The person being turned down for the credit card should write a thank you letter to the company. People who pay their bills off at the end of the month are bad customers for the CC firms, plain and simple. I can totally understand them kicking them off. On the flip side, the next time a customer defaults I don't want to hear CC companies cry like babies. Your best customers are also your worst customers.

And yes, companies are almost forced to look at short term interests. If you look at Japan for example, they are much more understanding of dividend cuts. Imagine a company during normal times cutting their dividend to save money or invest in something. Their stock would tank hence why you have companies using debt as a way to pay their dividends. Myopic behavior completely rational because of an irrational investing public.

Just like all the fools who want to see BP destroyed until they realize their retirement fund holds a large block of shares. People can never see the interconnectedness of life.

 

AMEX charges a merchant rate depending on the volume of transactions the business conducts. The average is around 2.5% though. Good article though and great post Aggravate.

"Why would retailers accept AMEX if they have to give up 6 points to do so?"

AMEX used to have a special program with merchants that if the merchant only accepted AMEX and not Visa or MC, they would incur a lower merchant rate. Pretty sure this is gone now, but they still have special rates in certain industries to get more business.

 

Some places like Neiman Marcus still only accept Amex I'm pretty sure. You can give a discount to be the sole network a merchant uses but you can't threaten a merchant to pull your network if they take another card (like Visa and Mastercard did and they paid out a few billion in a settlement). Our interchange assumption is about 500 bps for Amex. They kill it with that and since they are generally a more upmarket high spend card they can live on transactors alone. In the last 15 years however they have increasingly gone into revolving balances and got burned on it in the most recent crisis (they had to become a bank so they could have access to the discount window). Visa/Mastercard type cards will only charge about 250 or 300 bps on average (this is negotiable merchant to merchant) and they usually split this 50/50 with the issuer (Chase, Citi, COF etc). Amex owns its own network so it keeps the whole thing.

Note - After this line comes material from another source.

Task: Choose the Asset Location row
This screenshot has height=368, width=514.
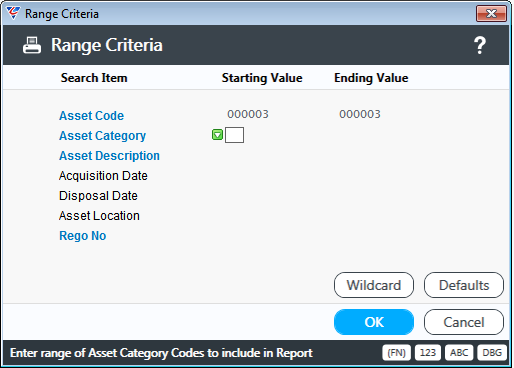Action: (99, 216)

So for non-Amex network cards banks are getting 100 to 150 bps on transactions and assuming the customer has a small membership fee that barely covers the cost of rewards redemptions and operational costs. Amex can afford to run a pure transactor model because they rape merchants on the interchange but I hardly feel bad considering the margins most retailers have baked in on purchases. I would feel bad for restaurant but then I realize I just paid $60 for a $11 bottle of wine.

The OP is also talking about "boutique" cards given out by specific stores that are attempting to 1) cut out interchange costs which they can give to you roughly as a discount and 2) entice you to purchase more and pay finance charges on those purchases. So if they are giving you 10% off everything on your Brooks Brothers card and only avoiding the 3% interchange they would have paid to Visa/Chase on a credit card purchase they are out 7% ceterus parabus. So for that to be a positive NPV strategy they are going to have to get you to buy enough extra stuff to make up for that 7% drop or just hope you evetnaully carry a balance and pay interest. Actual card issuers cannot deny you for having too good of a credit profile, its illegal. Boutiques can do whatever they want since they are really just giving you a line of credit with their store.